Contact: Karen Angelo, 978-430-6303

Lowell, Mass., May 15, 2019 - UMass Lowell’s Toxics Use Reduction Institute (TURI) seeks grant proposals from Massachusetts businesses, community groups and municipalities for projects that will reduce the use of toxic chemicals.

“The TURI grants provide an added incentive for organizations to implement innovative toxics use reduction projects and share their successes with others,” said Deputy Director of TURI Liz Harriman.

Industry Grants of up to $30,000 are intended for manufacturing facilities to improve processes or install technology that results in reducing toxics.

Small Business Grants of up to $10,000 are intended for businesses that provide services directly to consumers. For example, dry cleaners, nail and hair salons, auto repair and collision shops and other small businesses that are willing to replace toxics with safer alternatives are encouraged to apply.
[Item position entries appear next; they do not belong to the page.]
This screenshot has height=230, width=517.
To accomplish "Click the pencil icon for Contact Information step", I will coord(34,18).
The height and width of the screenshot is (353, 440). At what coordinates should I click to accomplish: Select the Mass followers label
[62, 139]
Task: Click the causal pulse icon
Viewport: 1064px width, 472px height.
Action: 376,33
Community Grants of up to $20,000 are available for regional or statewide projects and $10,000 for local projects. The types of organizations that can apply include municipal governments, environmental and community organizations, youth organizations, housing authorities and school districts.

Academic Research Grants of up to $25,000 are available to UMass faculty and their graduate students to partner with Massachusetts companies on researching safer alternatives to toxic chemicals.
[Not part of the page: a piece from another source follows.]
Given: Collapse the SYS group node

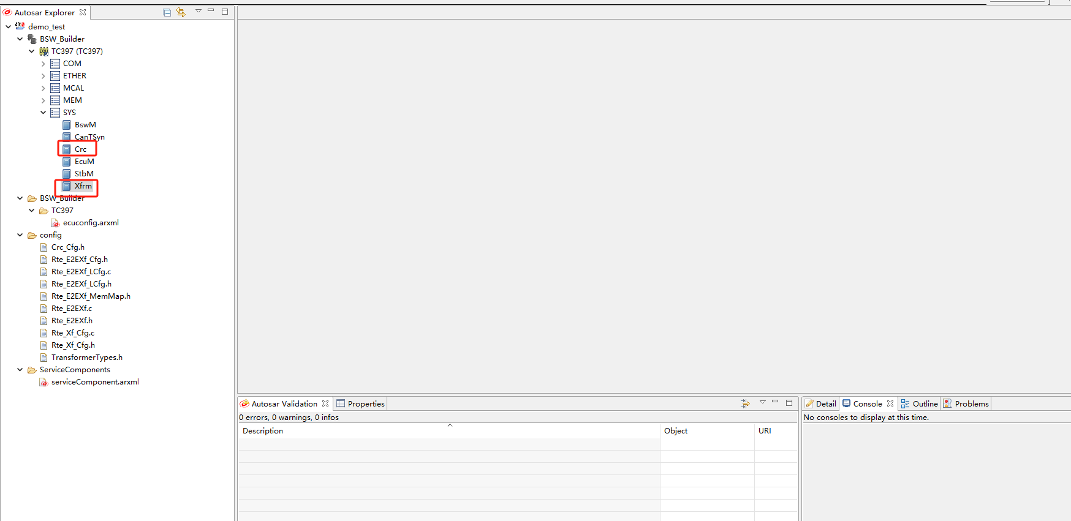Looking at the screenshot, I should 43,113.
Visit the TURI website at www.turi.org/grants for more details on eligibility, project examples and past grantees. Applications are due on Friday, June 21, 2019. Awardees will be notified in August.
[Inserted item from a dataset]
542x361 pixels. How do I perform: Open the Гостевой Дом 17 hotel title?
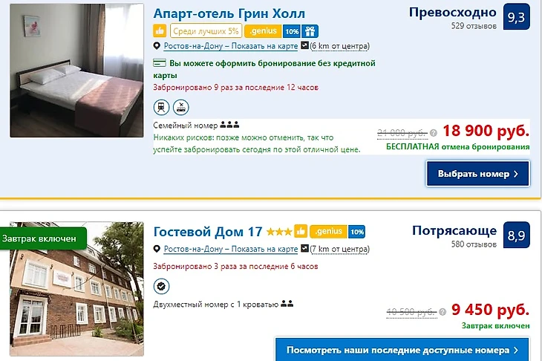coord(208,231)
About the Toxics Use Reduction Institute at UMass Lowell
The Toxics Use Reduction Institute (TURI) at the University of Massachusetts Lowell provides resources and tools to help make the Commonwealth a safer place to live and work. Established by the Massachusetts Toxics Use Reduction Act (TURA) of 1989, TURI collaborates with businesses, community organizations, government agencies and academia to reduce the use of toxic chemicals, protect public health and the environment and increase competitiveness of Massachusetts businesses.